New Nielsen Study Shows 75.6% of All Statistics are Fake

The headlines in the media are filled with that latest stats.  Stats sell.  The stats are often quoted from the latest reports.  People then parrot them around like they’re fact when image most of them are complete bullsh*t.  People throw them around at cocktail parties.  Often when they do I throw out my favorite statistic:  73.6% of  all statistics are made up.  I say it deadpanned.  Often I’ll get some people look at me like, “really?”  ”It’s true.
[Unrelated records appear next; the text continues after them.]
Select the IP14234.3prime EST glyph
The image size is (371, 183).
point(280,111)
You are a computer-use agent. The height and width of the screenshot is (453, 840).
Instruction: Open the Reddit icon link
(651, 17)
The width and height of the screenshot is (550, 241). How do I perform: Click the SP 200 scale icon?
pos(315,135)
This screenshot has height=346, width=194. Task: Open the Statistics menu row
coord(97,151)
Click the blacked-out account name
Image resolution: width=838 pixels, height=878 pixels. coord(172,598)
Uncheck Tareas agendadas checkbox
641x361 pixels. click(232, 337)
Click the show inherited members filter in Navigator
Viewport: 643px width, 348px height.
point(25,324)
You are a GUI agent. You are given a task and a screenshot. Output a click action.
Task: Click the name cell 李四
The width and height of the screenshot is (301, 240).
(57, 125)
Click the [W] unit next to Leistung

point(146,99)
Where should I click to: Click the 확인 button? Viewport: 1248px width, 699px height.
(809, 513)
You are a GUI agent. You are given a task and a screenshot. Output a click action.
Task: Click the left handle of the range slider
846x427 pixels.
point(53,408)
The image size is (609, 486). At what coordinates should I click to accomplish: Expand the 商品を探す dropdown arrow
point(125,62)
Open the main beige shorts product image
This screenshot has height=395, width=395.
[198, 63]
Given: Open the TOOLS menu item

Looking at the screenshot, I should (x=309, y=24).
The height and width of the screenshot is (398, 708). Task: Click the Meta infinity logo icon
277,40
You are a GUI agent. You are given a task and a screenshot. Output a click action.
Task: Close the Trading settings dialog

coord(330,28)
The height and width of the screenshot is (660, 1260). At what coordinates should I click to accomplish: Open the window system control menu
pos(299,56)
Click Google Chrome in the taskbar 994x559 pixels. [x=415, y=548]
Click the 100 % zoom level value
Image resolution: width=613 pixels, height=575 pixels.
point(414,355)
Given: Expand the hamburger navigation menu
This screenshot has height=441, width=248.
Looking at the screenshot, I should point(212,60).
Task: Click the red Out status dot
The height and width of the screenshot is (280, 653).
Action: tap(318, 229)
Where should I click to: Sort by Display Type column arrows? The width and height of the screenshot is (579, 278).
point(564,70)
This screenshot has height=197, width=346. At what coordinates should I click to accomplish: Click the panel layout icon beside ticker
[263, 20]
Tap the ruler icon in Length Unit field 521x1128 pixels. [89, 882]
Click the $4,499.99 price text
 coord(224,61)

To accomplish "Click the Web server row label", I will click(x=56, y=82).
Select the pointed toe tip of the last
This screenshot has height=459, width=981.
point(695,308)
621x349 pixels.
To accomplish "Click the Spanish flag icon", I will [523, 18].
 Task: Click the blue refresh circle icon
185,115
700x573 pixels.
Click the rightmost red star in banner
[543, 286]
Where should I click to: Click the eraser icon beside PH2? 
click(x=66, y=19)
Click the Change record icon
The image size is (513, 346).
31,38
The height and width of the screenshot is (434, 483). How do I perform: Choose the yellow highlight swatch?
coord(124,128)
Nielsen just released the number last month.”

No.  It’s irony.

Or as Mark Twain popularized the quote most attributed to the Prime Minister of Great Britain, Benjamin Disraeli, “there are three kinds of lies: lies, damn lies and statistics.”  The quote is meant to highlight the deceiving but persuasive power of numbers.

So, where is this all coming from, Mark?  What are you on about?  Anyone with a great deal of experience in dealing with numbers knows to be careful about the seduction of them.  I’m writing this post to make sure you’re all on that same playing field.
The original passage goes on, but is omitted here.